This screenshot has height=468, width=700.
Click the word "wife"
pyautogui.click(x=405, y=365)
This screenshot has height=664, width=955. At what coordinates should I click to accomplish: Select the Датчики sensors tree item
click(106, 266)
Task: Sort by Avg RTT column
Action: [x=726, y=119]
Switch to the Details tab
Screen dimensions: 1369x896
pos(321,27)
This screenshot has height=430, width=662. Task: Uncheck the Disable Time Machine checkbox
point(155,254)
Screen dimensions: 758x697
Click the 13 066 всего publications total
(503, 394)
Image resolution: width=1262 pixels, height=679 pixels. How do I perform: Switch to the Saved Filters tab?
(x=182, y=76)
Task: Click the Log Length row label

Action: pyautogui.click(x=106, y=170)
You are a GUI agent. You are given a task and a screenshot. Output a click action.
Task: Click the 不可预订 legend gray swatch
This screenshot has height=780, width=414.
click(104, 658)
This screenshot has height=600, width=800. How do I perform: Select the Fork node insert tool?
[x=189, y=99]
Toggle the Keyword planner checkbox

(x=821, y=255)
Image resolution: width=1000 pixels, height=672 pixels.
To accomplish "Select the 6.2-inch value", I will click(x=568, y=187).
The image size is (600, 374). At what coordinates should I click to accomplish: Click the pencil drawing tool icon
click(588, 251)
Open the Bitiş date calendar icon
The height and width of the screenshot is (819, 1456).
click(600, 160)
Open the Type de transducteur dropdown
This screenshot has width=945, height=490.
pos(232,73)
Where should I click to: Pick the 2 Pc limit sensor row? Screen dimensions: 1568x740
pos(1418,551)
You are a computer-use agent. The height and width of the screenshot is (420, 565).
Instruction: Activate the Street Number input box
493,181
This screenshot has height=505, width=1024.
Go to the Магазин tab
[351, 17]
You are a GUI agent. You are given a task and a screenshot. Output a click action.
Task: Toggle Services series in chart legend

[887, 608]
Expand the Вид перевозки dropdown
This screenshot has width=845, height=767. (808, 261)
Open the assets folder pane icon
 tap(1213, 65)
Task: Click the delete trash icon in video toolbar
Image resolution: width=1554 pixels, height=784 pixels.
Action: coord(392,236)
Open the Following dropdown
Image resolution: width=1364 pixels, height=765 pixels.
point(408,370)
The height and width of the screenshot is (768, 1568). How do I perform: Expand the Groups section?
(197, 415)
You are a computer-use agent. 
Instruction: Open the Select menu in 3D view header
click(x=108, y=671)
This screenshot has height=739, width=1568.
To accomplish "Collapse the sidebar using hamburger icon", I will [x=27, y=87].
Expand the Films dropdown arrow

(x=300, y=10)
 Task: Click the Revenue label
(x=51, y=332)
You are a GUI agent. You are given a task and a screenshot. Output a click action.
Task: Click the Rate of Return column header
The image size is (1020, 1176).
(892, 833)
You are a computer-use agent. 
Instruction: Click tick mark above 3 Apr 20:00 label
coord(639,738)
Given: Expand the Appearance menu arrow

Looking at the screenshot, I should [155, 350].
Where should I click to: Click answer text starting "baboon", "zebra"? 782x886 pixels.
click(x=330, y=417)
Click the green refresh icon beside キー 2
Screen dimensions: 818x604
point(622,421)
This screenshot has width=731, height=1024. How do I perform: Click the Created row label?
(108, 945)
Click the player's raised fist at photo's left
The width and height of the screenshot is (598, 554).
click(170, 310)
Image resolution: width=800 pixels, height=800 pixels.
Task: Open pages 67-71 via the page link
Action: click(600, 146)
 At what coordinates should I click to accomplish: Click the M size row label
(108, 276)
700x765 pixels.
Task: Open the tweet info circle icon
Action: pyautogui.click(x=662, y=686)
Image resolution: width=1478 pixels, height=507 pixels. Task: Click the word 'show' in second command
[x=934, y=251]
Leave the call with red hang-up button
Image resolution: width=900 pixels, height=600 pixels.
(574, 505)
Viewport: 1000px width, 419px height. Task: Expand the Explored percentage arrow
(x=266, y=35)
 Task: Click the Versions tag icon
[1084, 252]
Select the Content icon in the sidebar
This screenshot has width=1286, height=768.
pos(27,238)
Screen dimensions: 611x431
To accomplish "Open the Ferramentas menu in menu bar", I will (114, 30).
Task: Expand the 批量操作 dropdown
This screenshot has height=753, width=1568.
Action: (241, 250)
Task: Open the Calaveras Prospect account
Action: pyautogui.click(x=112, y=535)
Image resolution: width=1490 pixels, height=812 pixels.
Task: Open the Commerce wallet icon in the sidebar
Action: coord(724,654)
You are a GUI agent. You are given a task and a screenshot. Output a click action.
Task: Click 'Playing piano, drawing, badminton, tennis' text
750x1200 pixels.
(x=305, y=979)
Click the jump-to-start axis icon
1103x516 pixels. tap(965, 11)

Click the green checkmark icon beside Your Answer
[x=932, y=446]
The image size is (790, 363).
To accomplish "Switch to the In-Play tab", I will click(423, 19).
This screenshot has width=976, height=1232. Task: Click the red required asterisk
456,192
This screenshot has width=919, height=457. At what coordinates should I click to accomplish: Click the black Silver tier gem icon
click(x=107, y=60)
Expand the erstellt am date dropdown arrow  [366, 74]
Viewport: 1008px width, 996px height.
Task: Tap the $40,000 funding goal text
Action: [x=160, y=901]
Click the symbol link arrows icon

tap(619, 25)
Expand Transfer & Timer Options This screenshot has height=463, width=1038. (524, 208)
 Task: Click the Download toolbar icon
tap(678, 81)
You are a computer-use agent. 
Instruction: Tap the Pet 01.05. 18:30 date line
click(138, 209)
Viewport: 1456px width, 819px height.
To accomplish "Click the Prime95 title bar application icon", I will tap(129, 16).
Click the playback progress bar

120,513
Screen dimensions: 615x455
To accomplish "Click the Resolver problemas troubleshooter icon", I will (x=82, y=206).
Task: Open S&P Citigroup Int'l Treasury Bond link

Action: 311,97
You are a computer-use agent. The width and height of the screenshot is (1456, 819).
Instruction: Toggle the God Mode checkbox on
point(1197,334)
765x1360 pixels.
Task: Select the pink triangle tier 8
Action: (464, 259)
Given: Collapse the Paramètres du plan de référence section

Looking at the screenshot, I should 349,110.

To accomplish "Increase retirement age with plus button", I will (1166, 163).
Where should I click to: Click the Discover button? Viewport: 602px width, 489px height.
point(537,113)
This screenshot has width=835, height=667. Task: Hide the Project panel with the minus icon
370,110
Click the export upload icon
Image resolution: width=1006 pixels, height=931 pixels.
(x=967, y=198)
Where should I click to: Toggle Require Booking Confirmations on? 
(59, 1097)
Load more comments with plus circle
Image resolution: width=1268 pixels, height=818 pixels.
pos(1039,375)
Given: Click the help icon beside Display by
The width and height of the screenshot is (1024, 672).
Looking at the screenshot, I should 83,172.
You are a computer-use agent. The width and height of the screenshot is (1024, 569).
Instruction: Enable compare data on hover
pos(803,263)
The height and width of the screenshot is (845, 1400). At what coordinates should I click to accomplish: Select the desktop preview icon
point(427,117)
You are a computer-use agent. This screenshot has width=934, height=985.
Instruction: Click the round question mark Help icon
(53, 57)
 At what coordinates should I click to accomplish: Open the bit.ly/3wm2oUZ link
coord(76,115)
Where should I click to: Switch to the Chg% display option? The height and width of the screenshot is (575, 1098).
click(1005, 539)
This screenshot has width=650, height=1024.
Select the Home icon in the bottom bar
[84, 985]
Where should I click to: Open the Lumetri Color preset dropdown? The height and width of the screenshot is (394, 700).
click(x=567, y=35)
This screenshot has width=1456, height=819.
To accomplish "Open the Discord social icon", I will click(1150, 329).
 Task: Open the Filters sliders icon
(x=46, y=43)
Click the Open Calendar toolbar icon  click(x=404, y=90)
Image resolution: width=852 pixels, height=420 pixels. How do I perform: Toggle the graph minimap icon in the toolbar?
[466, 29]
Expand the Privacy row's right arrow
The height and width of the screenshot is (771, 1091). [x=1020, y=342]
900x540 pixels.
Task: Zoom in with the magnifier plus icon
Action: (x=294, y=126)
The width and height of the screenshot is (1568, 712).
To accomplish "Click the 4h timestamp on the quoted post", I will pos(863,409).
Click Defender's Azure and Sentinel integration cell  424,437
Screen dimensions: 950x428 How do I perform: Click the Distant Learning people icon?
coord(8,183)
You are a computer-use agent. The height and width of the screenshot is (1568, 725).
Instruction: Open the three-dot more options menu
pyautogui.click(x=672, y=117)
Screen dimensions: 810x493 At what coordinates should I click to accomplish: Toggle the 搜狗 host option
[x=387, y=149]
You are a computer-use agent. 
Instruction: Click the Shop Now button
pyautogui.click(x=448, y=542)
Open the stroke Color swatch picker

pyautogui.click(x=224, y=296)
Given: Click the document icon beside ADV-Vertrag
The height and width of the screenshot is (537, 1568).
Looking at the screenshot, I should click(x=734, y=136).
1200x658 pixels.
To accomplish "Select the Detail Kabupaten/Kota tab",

------

● **TASK BRIEF**: A verbatim transcription is needed of the lines above, starting at the line with "This screenshot has width=976, height=1232." and ending at the line with "is (1456, 819).", both included, and of nothing else.

● **ANSWER TO THE PROBLEM**:
This screenshot has width=976, height=1232. Task: Click the red required asterisk
456,192
This screenshot has width=919, height=457. At what coordinates should I click to accomplish: Click the black Silver tier gem icon
click(x=107, y=60)
Expand the erstellt am date dropdown arrow  [366, 74]
Viewport: 1008px width, 996px height.
Task: Tap the $40,000 funding goal text
Action: [x=160, y=901]
Click the symbol link arrows icon

tap(619, 25)
Expand Transfer & Timer Options This screenshot has height=463, width=1038. (524, 208)
 Task: Click the Download toolbar icon
tap(678, 81)
You are a computer-use agent. 
Instruction: Tap the Pet 01.05. 18:30 date line
click(138, 209)
Viewport: 1456px width, 819px height.
To accomplish "Click the Prime95 title bar application icon", I will tap(129, 16).
Click the playback progress bar

120,513
Screen dimensions: 615x455
To accomplish "Click the Resolver problemas troubleshooter icon", I will (x=82, y=206).
Task: Open S&P Citigroup Int'l Treasury Bond link

Action: 311,97
You are a computer-use agent. The width and height of the screenshot is (1456, 819).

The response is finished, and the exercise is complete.